__EXERCISE OBJECTIVE__: Each entry must be printed again without a single change.
*** Begin section ***
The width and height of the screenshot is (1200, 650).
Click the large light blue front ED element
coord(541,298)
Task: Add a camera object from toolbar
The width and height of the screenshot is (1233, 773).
*** End section ***
__RESPONSE AREA__:
The width and height of the screenshot is (1200, 650).
Click the large light blue front ED element
coord(541,298)
Task: Add a camera object from toolbar
The width and height of the screenshot is (1233, 773).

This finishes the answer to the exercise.